Closed gayanlanke closed 2 days ago

gayanlanke commented 2 days ago
import tensorflow as tf
inputs = keras.Input(shape=(None,), dtype="int64")
embedded = tf.one_hot(inputs, depth=max_tokens)
x = layers.Bidirectional(layers.LSTM(32))(embedded)
x = layers.Dropout(0.5)(x)
outputs = layers.Dense(1, activation="sigmoid")(x)
model = keras.Model(inputs, outputs)
model.compile(optimizer="rmsprop",
              loss="binary_crossentropy",
              metrics=["accuracy"])
model.summary()

Error message:

ValueError: A KerasTensor cannot be used as input to a TensorFlow function. A KerasTensor is a symbolic placeholder for a shape and dtype, used when constructing Keras Functional models or Keras Functions. You can only use it as input to a Keras layer or a Keras operation (from the namespaces keras.layers and keras.operations).
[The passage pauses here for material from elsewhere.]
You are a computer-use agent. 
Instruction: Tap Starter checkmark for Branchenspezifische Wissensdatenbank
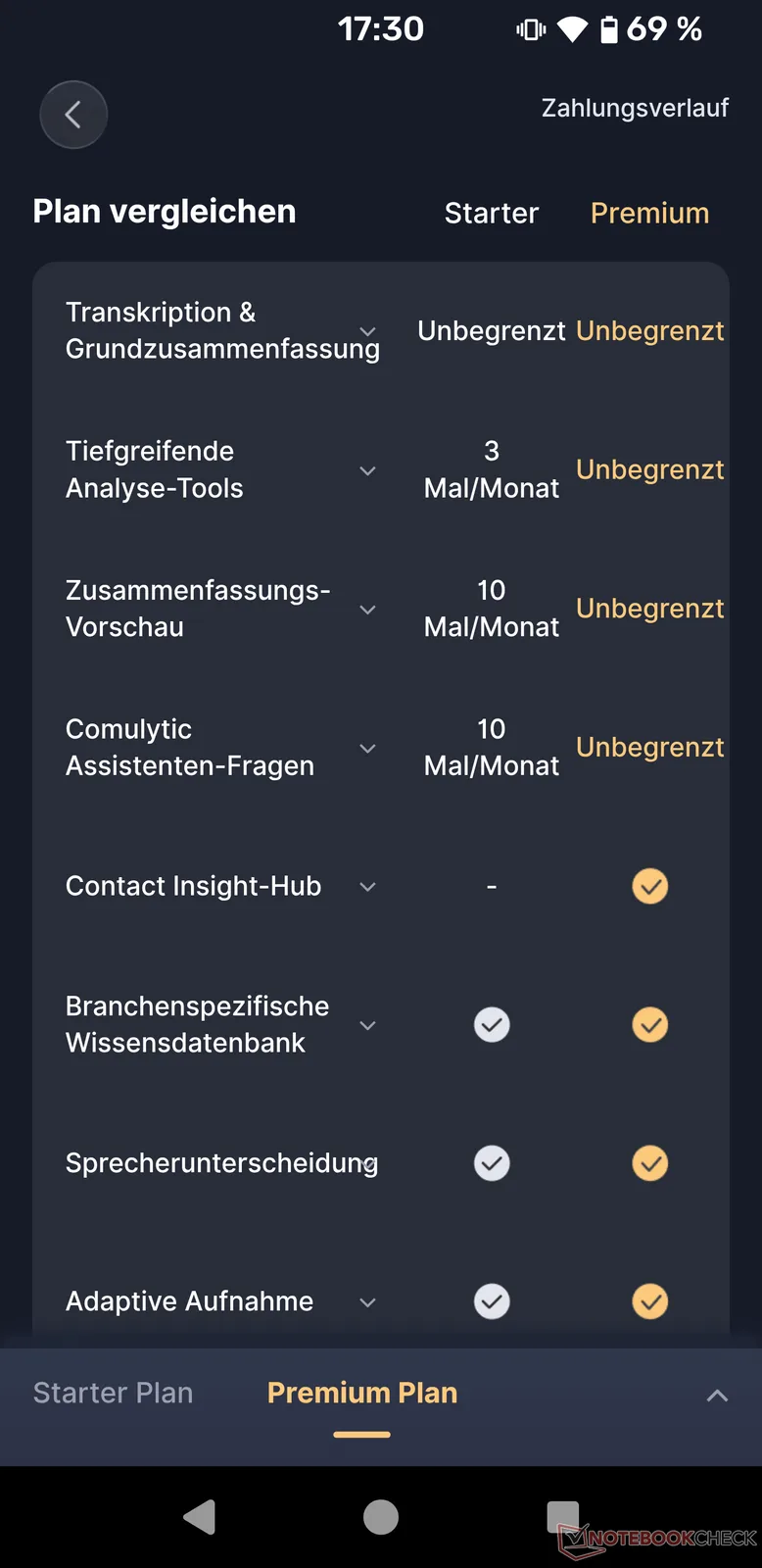pos(492,1025)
You are likely doing something like:

x = Input(...)
...
tf_fn(x)  # Invalid.

What you should do instead is wrap tf_fn in a layer:

class MyLayer(Layer):
    def call(self, x):
        return tf_fn(x)

x = MyLayer()(x)

The solution can be found here

class EmbeddedLayer(keras.Layer):
    def call(self, x):
        return tf.one_hot(x, depth=max_tokens)

inputs = keras.Input(shape=(None,), dtype="int64")
embedded = EmbeddedLayer()(inputs)
x = layers.Bidirectional(layers.LSTM(32))(embedded)
x = layers.Dropout(0.5)(x)
outputs = layers.Dense(1, activation="sigmoid")(x)
model = keras.Model(inputs, outputs)
model.compile(
    optimizer="rmsprop",
    loss="binary_crossentropy",
    metrics=["accuracy"],
)
model.summary()
ifond commented 2 days ago

​ I have received your E-mail——Steven Lee

gayanlanke commented 2 days ago

Found the solution in #239. Thanks.